The former first-round draft pick stayed remarkably healthy throughout the year, which is something that he owes at least in part to his offensive line coach, Mike Munchak, who, he told the Gazette, gave him some instructions on how to keep himself clean on the field. I wanted to detail some of that here.
“I came back from blowing my knee out and the things he taught me to help me out being an offensive lineman and the techniques he used, seeing things differently during the game, I appreciate him more than anything,”, he told the paper.
Pouncey said that one strategy Munchak told him to employ was “sitting back off the ball more, not trying to kill a guy on every single play”. He said that “running off the ball, you can shuffle and get the guy and still have the same kind of great block. Those are things he taught me”.

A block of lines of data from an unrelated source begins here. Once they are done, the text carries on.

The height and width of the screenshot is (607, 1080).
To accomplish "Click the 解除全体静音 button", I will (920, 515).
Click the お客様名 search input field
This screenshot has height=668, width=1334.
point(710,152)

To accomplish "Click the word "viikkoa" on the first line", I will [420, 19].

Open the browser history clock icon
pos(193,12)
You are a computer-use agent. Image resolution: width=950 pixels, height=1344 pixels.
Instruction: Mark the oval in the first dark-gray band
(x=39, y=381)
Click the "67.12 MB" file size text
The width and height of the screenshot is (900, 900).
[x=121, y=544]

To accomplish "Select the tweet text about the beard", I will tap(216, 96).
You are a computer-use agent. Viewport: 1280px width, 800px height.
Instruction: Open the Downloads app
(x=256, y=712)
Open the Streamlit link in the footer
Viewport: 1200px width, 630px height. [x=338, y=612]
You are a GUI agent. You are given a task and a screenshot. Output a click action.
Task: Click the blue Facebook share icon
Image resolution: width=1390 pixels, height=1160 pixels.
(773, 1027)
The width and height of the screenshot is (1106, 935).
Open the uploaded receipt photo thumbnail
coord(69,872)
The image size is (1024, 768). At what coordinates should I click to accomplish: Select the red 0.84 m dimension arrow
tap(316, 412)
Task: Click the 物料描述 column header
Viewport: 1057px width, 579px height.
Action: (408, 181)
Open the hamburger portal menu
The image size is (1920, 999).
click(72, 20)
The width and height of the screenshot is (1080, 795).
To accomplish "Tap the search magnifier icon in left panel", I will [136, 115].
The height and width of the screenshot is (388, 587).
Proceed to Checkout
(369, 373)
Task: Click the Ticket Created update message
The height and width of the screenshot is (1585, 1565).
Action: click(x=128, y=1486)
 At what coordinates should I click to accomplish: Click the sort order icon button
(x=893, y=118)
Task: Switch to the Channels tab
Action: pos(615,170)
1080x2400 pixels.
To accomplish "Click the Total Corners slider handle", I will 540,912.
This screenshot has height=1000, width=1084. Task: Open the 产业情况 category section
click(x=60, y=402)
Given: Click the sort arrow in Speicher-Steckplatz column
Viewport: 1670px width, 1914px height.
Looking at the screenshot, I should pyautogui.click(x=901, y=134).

Munchak told the paper that his process in helping Pouncey was essentially about improving his technique. “Sometimes you can get away with doing things at a high level without a lot of technique”, he said, but “eventually your career, no matter who you are, you’re going to have to rely on that technique because you’re going to slow down or your game is going to change”.
The veteran line coach—and Hall of Fame player—said that Pouncey “already had some good technique”. But he did say that he probably taught him “some things he hadn’t seen or done before”.
Of course, some of the injuries that the former Gator suffered, including the two severe, season-ending injuries, didn’t have a whole lot to do with himself, but rather depending upon him getting hit from behind, once in friendly fire.
There is ultimately only so much that you can do as an athlete in the NFL to protect yourself and keep your body out of harm’s way. But that doesn’t mean that it isn’t wise to be proactive, especially as you get deeper into your career.
Pouncey is understanding that now as he continues to mature, now just 28 heading into his eighth season. After thinking that he may have had the game taken away from him, he is taking steps to ensure that that doesn’t happen in the future.